> [Task details]
Write each entry out again, exactly as it is written.

———

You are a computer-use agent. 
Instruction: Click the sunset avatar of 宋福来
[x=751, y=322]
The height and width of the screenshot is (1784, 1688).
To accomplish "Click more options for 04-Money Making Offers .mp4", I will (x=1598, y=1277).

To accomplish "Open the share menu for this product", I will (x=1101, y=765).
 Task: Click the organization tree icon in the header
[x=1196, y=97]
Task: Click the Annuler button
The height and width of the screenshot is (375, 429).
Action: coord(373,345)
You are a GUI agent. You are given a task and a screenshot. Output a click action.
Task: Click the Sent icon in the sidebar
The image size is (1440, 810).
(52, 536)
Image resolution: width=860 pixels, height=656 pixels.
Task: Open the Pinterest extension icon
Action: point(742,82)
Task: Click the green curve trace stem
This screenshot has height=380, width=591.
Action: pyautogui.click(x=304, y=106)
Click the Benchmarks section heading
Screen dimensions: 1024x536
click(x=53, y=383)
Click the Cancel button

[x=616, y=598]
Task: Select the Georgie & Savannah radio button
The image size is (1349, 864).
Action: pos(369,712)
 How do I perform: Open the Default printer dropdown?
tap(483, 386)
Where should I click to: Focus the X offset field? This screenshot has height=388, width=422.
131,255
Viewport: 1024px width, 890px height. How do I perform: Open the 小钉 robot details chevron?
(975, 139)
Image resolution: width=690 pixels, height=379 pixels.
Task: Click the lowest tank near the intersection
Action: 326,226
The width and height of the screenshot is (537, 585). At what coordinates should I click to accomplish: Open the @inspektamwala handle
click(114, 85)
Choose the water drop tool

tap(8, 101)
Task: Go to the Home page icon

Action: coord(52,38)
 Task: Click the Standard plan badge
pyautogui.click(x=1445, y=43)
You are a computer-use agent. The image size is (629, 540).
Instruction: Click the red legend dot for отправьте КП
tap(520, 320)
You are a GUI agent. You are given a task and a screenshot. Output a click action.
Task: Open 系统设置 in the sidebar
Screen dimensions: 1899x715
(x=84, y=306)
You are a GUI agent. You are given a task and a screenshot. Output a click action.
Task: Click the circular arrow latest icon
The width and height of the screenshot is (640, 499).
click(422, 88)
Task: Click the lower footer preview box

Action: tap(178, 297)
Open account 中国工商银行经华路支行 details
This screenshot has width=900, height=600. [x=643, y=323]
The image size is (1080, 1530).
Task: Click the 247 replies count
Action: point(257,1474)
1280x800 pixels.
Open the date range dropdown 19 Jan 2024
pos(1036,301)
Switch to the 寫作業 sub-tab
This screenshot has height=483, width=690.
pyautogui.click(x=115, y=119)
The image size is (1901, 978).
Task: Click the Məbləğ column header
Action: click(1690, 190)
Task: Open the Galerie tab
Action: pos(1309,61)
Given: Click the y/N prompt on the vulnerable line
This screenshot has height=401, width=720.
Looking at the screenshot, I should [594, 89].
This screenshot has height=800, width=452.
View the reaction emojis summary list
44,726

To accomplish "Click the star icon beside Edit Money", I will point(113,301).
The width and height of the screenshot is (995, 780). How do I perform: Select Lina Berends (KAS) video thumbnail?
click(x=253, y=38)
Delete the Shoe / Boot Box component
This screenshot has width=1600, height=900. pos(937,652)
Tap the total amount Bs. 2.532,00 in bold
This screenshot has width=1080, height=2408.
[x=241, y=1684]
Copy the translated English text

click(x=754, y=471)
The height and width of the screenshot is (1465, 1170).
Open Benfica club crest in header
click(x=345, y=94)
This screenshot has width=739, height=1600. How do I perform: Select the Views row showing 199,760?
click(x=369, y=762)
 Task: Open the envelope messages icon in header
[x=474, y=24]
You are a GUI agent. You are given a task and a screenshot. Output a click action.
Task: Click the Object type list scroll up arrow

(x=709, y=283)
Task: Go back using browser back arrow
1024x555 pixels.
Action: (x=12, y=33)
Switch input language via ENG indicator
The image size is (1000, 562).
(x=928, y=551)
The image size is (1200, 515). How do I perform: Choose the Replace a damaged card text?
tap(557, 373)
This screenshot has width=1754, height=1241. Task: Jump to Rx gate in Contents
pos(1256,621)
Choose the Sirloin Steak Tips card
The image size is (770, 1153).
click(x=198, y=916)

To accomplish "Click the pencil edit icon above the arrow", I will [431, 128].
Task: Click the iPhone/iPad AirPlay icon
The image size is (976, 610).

———

> [Reply to the exercise]
You are a computer-use agent. 
Instruction: Click the sunset avatar of 宋福来
[x=751, y=322]
The height and width of the screenshot is (1784, 1688).
To accomplish "Click more options for 04-Money Making Offers .mp4", I will (x=1598, y=1277).

To accomplish "Open the share menu for this product", I will (x=1101, y=765).
 Task: Click the organization tree icon in the header
[x=1196, y=97]
Task: Click the Annuler button
The height and width of the screenshot is (375, 429).
Action: coord(373,345)
You are a GUI agent. You are given a task and a screenshot. Output a click action.
Task: Click the Sent icon in the sidebar
The image size is (1440, 810).
(52, 536)
Image resolution: width=860 pixels, height=656 pixels.
Task: Open the Pinterest extension icon
Action: point(742,82)
Task: Click the green curve trace stem
This screenshot has height=380, width=591.
Action: pyautogui.click(x=304, y=106)
Click the Benchmarks section heading
Screen dimensions: 1024x536
click(x=53, y=383)
Click the Cancel button

[x=616, y=598]
Task: Select the Georgie & Savannah radio button
The image size is (1349, 864).
Action: pos(369,712)
 How do I perform: Open the Default printer dropdown?
tap(483, 386)
Where should I click to: Focus the X offset field? This screenshot has height=388, width=422.
131,255
Viewport: 1024px width, 890px height. How do I perform: Open the 小钉 robot details chevron?
(975, 139)
Image resolution: width=690 pixels, height=379 pixels.
Task: Click the lowest tank near the intersection
Action: 326,226
The width and height of the screenshot is (537, 585). At what coordinates should I click to accomplish: Open the @inspektamwala handle
click(114, 85)
Choose the water drop tool

tap(8, 101)
Task: Go to the Home page icon

Action: coord(52,38)
 Task: Click the Standard plan badge
pyautogui.click(x=1445, y=43)
You are a computer-use agent. The image size is (629, 540).
Instruction: Click the red legend dot for отправьте КП
tap(520, 320)
You are a GUI agent. You are given a task and a screenshot. Output a click action.
Task: Open 系统设置 in the sidebar
Screen dimensions: 1899x715
(x=84, y=306)
You are a GUI agent. You are given a task and a screenshot. Output a click action.
Task: Click the circular arrow latest icon
The width and height of the screenshot is (640, 499).
click(422, 88)
Task: Click the lower footer preview box

Action: tap(178, 297)
Open account 中国工商银行经华路支行 details
This screenshot has width=900, height=600. [x=643, y=323]
The image size is (1080, 1530).
Task: Click the 247 replies count
Action: point(257,1474)
1280x800 pixels.
Open the date range dropdown 19 Jan 2024
pos(1036,301)
Switch to the 寫作業 sub-tab
This screenshot has height=483, width=690.
pyautogui.click(x=115, y=119)
The image size is (1901, 978).
Task: Click the Məbləğ column header
Action: click(1690, 190)
Task: Open the Galerie tab
Action: pos(1309,61)
Given: Click the y/N prompt on the vulnerable line
This screenshot has height=401, width=720.
Looking at the screenshot, I should [594, 89].
This screenshot has height=800, width=452.
View the reaction emojis summary list
44,726

To accomplish "Click the star icon beside Edit Money", I will point(113,301).
The width and height of the screenshot is (995, 780). How do I perform: Select Lina Berends (KAS) video thumbnail?
click(x=253, y=38)
Delete the Shoe / Boot Box component
This screenshot has width=1600, height=900. pos(937,652)
Tap the total amount Bs. 2.532,00 in bold
This screenshot has width=1080, height=2408.
[x=241, y=1684]
Copy the translated English text

click(x=754, y=471)
The height and width of the screenshot is (1465, 1170).
Open Benfica club crest in header
click(x=345, y=94)
This screenshot has width=739, height=1600. How do I perform: Select the Views row showing 199,760?
click(x=369, y=762)
 Task: Open the envelope messages icon in header
[x=474, y=24]
You are a GUI agent. You are given a task and a screenshot. Output a click action.
Task: Click the Object type list scroll up arrow

(x=709, y=283)
Task: Go back using browser back arrow
1024x555 pixels.
Action: (x=12, y=33)
Switch input language via ENG indicator
The image size is (1000, 562).
(x=928, y=551)
The image size is (1200, 515). How do I perform: Choose the Replace a damaged card text?
tap(557, 373)
This screenshot has width=1754, height=1241. Task: Jump to Rx gate in Contents
pos(1256,621)
Choose the Sirloin Steak Tips card
The image size is (770, 1153).
click(x=198, y=916)

To accomplish "Click the pencil edit icon above the arrow", I will [431, 128].
Task: Click the iPhone/iPad AirPlay icon
The image size is (976, 610).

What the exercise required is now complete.